■ What you are asked to do ■
A verbatim copy of the data below is the required output.

■ Study material ■
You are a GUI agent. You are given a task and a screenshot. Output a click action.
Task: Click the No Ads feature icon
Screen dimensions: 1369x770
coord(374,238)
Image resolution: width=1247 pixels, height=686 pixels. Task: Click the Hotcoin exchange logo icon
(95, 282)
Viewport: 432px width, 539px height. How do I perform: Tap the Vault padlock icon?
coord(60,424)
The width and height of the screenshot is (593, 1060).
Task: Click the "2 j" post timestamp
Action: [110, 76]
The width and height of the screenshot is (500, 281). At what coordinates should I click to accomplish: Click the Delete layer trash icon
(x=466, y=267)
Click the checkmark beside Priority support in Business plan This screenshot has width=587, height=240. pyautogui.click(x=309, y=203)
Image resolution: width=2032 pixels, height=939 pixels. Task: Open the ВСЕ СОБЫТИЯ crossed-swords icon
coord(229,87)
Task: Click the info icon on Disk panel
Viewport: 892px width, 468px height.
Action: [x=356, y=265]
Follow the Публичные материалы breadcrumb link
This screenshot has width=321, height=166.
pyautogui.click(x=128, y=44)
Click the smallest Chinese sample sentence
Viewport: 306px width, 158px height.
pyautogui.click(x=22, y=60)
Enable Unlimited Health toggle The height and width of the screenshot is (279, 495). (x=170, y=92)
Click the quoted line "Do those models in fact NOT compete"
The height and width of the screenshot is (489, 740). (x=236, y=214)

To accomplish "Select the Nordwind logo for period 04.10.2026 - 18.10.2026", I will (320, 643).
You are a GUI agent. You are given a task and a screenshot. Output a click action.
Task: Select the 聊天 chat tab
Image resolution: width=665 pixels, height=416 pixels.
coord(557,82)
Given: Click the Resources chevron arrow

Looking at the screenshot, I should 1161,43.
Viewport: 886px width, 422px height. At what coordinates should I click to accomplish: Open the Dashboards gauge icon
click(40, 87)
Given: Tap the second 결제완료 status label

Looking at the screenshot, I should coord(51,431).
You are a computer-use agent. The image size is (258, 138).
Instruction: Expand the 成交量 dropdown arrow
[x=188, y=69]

■ Response below ■
You are a GUI agent. You are given a task and a screenshot. Output a click action.
Task: Click the No Ads feature icon
Screen dimensions: 1369x770
coord(374,238)
Image resolution: width=1247 pixels, height=686 pixels. Task: Click the Hotcoin exchange logo icon
(95, 282)
Viewport: 432px width, 539px height. How do I perform: Tap the Vault padlock icon?
coord(60,424)
The width and height of the screenshot is (593, 1060).
Task: Click the "2 j" post timestamp
Action: [110, 76]
The width and height of the screenshot is (500, 281). At what coordinates should I click to accomplish: Click the Delete layer trash icon
(x=466, y=267)
Click the checkmark beside Priority support in Business plan This screenshot has width=587, height=240. pyautogui.click(x=309, y=203)
Image resolution: width=2032 pixels, height=939 pixels. Task: Open the ВСЕ СОБЫТИЯ crossed-swords icon
coord(229,87)
Task: Click the info icon on Disk panel
Viewport: 892px width, 468px height.
Action: [x=356, y=265]
Follow the Публичные материалы breadcrumb link
This screenshot has width=321, height=166.
pyautogui.click(x=128, y=44)
Click the smallest Chinese sample sentence
Viewport: 306px width, 158px height.
pyautogui.click(x=22, y=60)
Enable Unlimited Health toggle The height and width of the screenshot is (279, 495). (x=170, y=92)
Click the quoted line "Do those models in fact NOT compete"
The height and width of the screenshot is (489, 740). (x=236, y=214)

To accomplish "Select the Nordwind logo for period 04.10.2026 - 18.10.2026", I will (320, 643).
You are a GUI agent. You are given a task and a screenshot. Output a click action.
Task: Select the 聊天 chat tab
Image resolution: width=665 pixels, height=416 pixels.
coord(557,82)
Given: Click the Resources chevron arrow

Looking at the screenshot, I should 1161,43.
Viewport: 886px width, 422px height. At what coordinates should I click to accomplish: Open the Dashboards gauge icon
click(40, 87)
Given: Tap the second 결제완료 status label

Looking at the screenshot, I should coord(51,431).
You are a computer-use agent. The image size is (258, 138).
Instruction: Expand the 成交量 dropdown arrow
[x=188, y=69]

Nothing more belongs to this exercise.